Production on the series was first announced in 2023.

Funding for a second season was announced in June 2024.

== Release ==
The series premiered on APTN on March 5, 2024. In June 2026, Treaty Road was made available on CBC Gem as part of CBC's National Indigenous History Month programming lineup.

==Episodes==

=== Season 1 (2024) ===

| No. overall | No. in season | Title | Directed by | Written by | Original release date |
| 1 | 1 | "Surrender the Land" | Candy Fox | Berkley Brady, Saxon DeCocq | March 5, 2024 |
The first episode of Season 1 takes hosts Erin Goodpipe and Saxon de Cocq to Treaty 1 territory in Manitoba. They learn about the importance of the term “surrender” which was included in the text of the numbered treaties, but not overtly discussed with the Indigenous leaders who were part of the negotiations. Saxon’s ancestor James Mckay is the inspiration for this journey and exploration of what the Treaties were and the state they are in today. He is a key figure in these early negotiations, but it is unclear what his motivations and intentions were in participating. Saxon wants to know more.
| 2 | 2 | "Justice" | Candy Fox | Berkley Brady, Saxon DeCocq | March 12, 2024 |
Erin and Saxon’s journey continues as they travel to Treaty 2 territory and Riding Mountain National Park in Manitoba. Here they learn about how Indigenous people were removed from their homeland to facilitate the creation of this park (and so many others). It makes Saxon rethink how he has enjoyed these natural preserves in the past and will not ever be able to do so again in the same way. Saxon and Erin also learn about the complicated history of Indigenous people and law of Canada and how justice has often been far out of reach because it offered them no real protection. They were restrained by its rules and regulations, but were not allowed to access the mechanisms that would allow them to fight for themselves.

● Click-target data
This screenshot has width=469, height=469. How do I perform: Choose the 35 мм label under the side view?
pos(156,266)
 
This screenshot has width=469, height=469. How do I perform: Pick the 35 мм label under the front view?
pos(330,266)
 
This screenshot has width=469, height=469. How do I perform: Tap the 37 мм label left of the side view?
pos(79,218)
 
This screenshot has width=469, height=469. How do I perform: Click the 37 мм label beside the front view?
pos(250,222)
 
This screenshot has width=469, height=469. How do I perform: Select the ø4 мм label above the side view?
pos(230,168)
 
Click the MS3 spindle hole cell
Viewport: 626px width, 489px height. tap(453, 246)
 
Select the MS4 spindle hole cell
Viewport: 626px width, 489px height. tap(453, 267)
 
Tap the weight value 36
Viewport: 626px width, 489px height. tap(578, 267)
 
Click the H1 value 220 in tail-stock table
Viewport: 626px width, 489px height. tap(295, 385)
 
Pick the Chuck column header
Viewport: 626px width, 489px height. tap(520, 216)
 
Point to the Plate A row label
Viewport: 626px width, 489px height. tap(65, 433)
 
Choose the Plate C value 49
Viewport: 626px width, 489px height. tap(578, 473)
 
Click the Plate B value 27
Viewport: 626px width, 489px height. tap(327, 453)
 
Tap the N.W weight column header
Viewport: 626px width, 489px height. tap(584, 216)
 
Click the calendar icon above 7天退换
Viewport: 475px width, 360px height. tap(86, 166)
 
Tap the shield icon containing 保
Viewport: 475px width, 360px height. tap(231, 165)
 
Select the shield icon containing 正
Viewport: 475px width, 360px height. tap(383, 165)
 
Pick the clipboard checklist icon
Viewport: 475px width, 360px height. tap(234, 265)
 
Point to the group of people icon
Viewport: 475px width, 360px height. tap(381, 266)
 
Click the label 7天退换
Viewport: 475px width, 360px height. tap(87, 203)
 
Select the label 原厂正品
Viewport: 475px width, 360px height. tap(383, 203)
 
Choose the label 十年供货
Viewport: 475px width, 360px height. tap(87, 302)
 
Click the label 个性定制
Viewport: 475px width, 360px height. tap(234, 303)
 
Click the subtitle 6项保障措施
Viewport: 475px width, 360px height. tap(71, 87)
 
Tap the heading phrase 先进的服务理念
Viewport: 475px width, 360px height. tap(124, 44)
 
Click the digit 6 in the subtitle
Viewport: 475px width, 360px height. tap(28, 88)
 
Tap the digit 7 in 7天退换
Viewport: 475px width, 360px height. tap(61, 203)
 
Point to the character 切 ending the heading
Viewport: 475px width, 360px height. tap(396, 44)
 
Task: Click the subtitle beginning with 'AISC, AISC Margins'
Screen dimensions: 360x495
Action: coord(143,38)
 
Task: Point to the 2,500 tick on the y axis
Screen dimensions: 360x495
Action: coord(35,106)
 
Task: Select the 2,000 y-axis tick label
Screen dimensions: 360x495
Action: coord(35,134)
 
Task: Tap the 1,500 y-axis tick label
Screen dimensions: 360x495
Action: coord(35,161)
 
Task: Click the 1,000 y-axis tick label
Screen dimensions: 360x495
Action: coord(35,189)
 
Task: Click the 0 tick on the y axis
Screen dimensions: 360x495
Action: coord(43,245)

● What you need to do
- 1) In the text on the series Treaty Road, on which network and on what date did the series premiere?
- 2) Pick up the text on the series Treaty Road after its final sentence and continue it.

● Answers to each task
- 1) It premiered on APTN on March 5, 2024.

- 2)
| 3 | 3 | "Water" | Candy Fox | Berkley Brady, Saxon DeCocq | March 19, 2024 |
The third episode of the season takes Erin and Saxon into Treaty 3 territory which covers parts of Ontario and Manitoba. They go on a deep exploration into the importance of water for the Indigenous peoples in this area, how colonization has been responsible for the contamination of this important resource, and how this has impacted the health and safety of those in the region. This introduction to the concept of environmental racism is made personal through the stories of those they speak to. They visit the Grassy Narrows road blockade and learn more the ongoing struggle to protect the water and land.
| 4 | 4 | "Education" | Candy Fox | Berkley Brady, Saxon DeCocq | March 26, 2024 |
This episode is a homecoming as Erin returns to her home territory of Treaty 4 in Saskatchewan. During the shooting of this episode she also gives birth to her first child, which brings both an immediacy and long term perspective as she thinks about both the past and her baby’s future. She and Saxon visit the site of one of the schools in the Canadian Indian residential school system and face the terrible legacy of these institutions. They learn about the push to honour the memory of children's lives that were lost during this dark time in the all too recent history of Canada.
| 5 | 5 | "Food Sovereignty" | Candy Fox | Berkley Brady, Saxon DeCocq | April 2, 2024 |
Erin and Saxon travel to Treaty 5 territory which includes parts of northern Manitoba, Saskatchewan and Ontario. While there they explore the issue of food sovereignty and how the treaties and settler encroachment took away the ability of the Indigenous peoples to sustain themselves from the bounty of the land upon which they lived. They also learn about how this issue is being addressed in the present as innovative gardeners in Norway House Cree Nation provide greens year-round. Saxon and Erin also engage in land-based education where they go ice fishing and Saxon learns a special lesson or two.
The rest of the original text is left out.